ミャンマーのヤンゴン環状線の電車から見える、1階部分が水没した高床式の住宅。よどんだ水はボウフラの発生源で、蚊が媒介するデング熱などの感染症が心配される(勝田吉彰教授提供)【拡大】
働く人の鬱病が増える中、海外駐在員のメンタル問題が企業の大きな関心事になっている。今後の新たな投資先として注目されているミャンマーは医療体制やインフラの不備、頻発する労使問題などがあり、大きなストレスを抱えたまま仕事を続ける駐在員は少なくない。(平沢裕子)
感染症への不安
2011年に軍事政権から離脱し、民主化が進むミャンマーは人件費の安さや勤勉な国民性、市場としての有望性などから日本企業の注目度が最も高まっている国の一つ。

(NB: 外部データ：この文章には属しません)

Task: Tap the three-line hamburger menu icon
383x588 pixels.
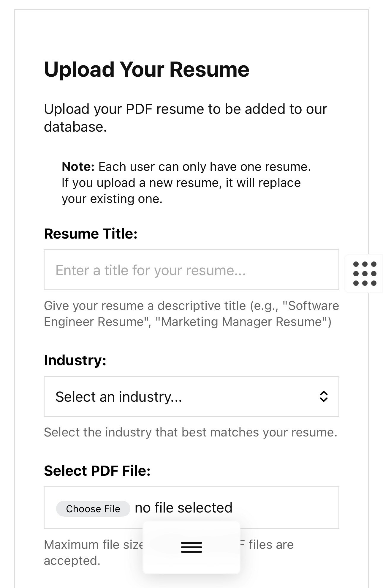Action: click(192, 547)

現在の邦人は約500人と少ないが、日本政府がインフラ整備を請け負った工業団地が2年後に開業することもあり、進出を考えている企業は多い。
海外在留邦人のメンタルヘルス問題に詳しい関西福祉大学大学院の勝田吉彰教授は「停電の多さや居住環境の未整備など日本人にとってミャンマーでの生活そのものがストレス要因。ビジネスでの成功のためにも、まず社員の生活面の不安を取り除くことが大事」と指摘する。